Use Cases for Per-Entity Overrides:

  • Critical Data Sources: Increase delay/latency scores for mission-critical feeds

  • Low-Priority Sources: Decrease scores for less critical feeds to reduce alert noise

  • Special Handling: Adjust scores for entities with known patterns or maintenance windows

  • Gradual Rollout: Test new score configurations on specific entities before applying tenant-wide

Best Practices for DSM Impact Score Configuration:

  • Delay Threshold Breach: Keep at 100 (default) - this is a critical indicator of data flow interruption

  • Latency Threshold Breach: Consider 48-60 range - high latency is important but less critical than delay

  • Data Sampling Anomaly: Adjust based on your quality requirements (default: 36)

  • ML Outliers: Start with default (36) and adjust based on false positive rates

  • Future Tolerance Breach: Keep at default (36) unless you have specific requirements

Example Configuration Scenarios:

Scenario 1: High-Volume, Low-Latency Tolerance Environment
  • Delay Threshold Breach: 100 (critical)

  • Latency Threshold Breach: 60 (increased importance)

  • Data Sampling Anomaly: 50 (quality is important)

  • ML Outliers: 30 (reduce false positives)

Scenario 2: Quality-Focused Environment
  • Delay Threshold Breach: 100 (critical)

  • Latency Threshold Breach: 40 (less critical)

  • Data Sampling Anomaly: 60 (quality is paramount)

  • ML Outliers: 40 (balance detection and false positives)

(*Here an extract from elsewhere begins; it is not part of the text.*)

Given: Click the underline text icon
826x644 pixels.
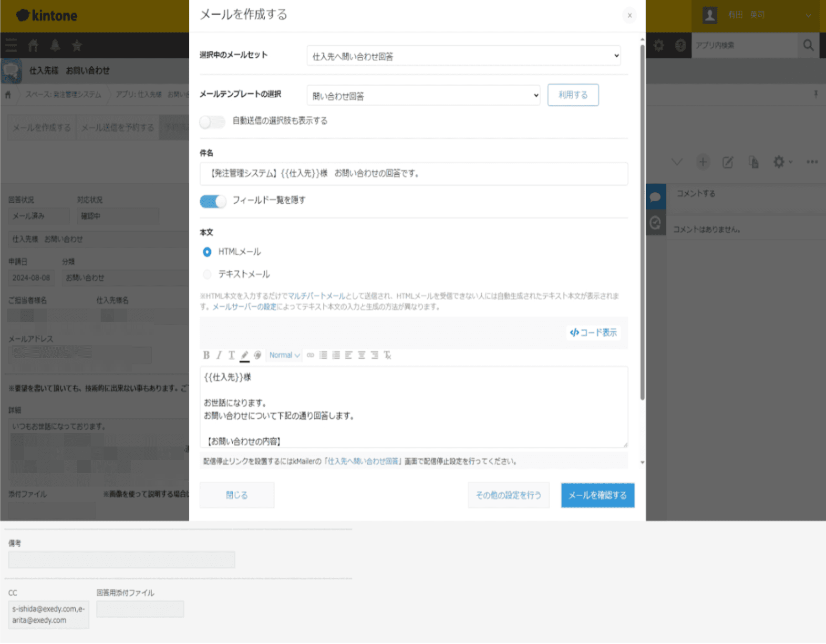Looking at the screenshot, I should pos(231,355).
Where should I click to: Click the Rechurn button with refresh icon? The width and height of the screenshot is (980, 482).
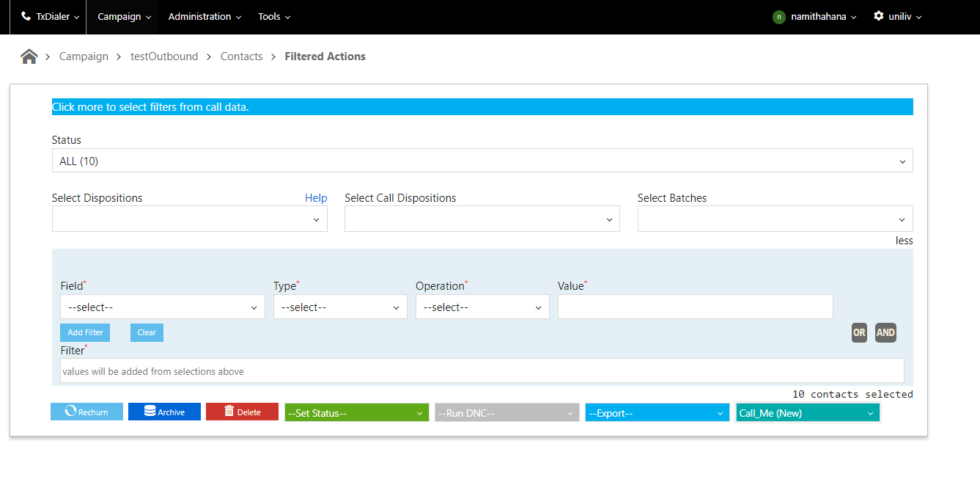tap(86, 412)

Understanding Score Aggregation and Time Windows

Impact scores are aggregated over a 24-hour rolling window, meaning:

  • Scores from anomalies detected in the last 24 hours contribute to the total score

  • Older scores automatically expire after 24 hours

  • The total score reflects the current state of the entity over this window

How Score Events Work:

Score events are generated when anomalies are detected and stored in TrackMe’s metrics store. These events include:

  • Timestamp: When the anomaly was detected

  • Score Value: The impact score for this anomaly

  • Score Source: The source of the score (e.g., “delay_threshold_breach”, “ml_outliers_detection”)

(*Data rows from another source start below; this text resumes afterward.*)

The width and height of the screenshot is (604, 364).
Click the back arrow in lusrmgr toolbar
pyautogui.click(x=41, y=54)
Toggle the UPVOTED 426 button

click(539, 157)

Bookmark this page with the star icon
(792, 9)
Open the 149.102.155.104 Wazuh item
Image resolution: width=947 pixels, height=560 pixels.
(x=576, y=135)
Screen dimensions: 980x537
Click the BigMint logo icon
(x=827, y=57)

  • Anomaly Details: Additional context about the anomaly

Viewing Score Events:

You can view the underlying score events for any entity:

  1. Click on the impact score value in the entity detail modal or overview table

  2. This opens the Score Definition Modal showing the breakdown

  3. Click “See score events” link at the bottom

  4. This opens a Splunk search showing all score events for the entity in the last 24 hours

Score Event Query Example:

The score events search query looks like:

`trackme_idx(tenant_id)` tenant_id="your_tenant_id" score_source="*" object_id="your_object_id"

The query filters score events for the specific entity and shows: - When each score event was generated - The score value (positive or negative) - The score source - Additional metadata

False Positive Management

IBA provides powerful false positive management capabilities, allowing you to suppress alerts while maintaining full audit trail transparency.

Global False Positive (Entity-Level):

To suppress all alerts for an entity:

  1. Open the entity detail modal

  2. Click the kebab menu (three dots)

  3. Select “Set as false positive” (first action in “Actions” category)

  4. The system generates a negative score event that cancels out all positive scores

  5. The entity transitions to green status when total_score <= 0

  6. Anomaly reasons remain visible for audit purposes

Important Notes:

  • False positive actions require power/admin user privileges

  • Anomaly reasons are preserved even when suppressed (for audit trail)

  • Score events are traceable - you can see what was suppressed and when

  • False positives can be reversed by adjusting scores manually if needed

Outliers False Positive:

When ML outliers are detected but you determine they are false positives:

  1. Navigate to the Outliers overview tab

  2. Click “Set as false positive” button (or use the kebab menu)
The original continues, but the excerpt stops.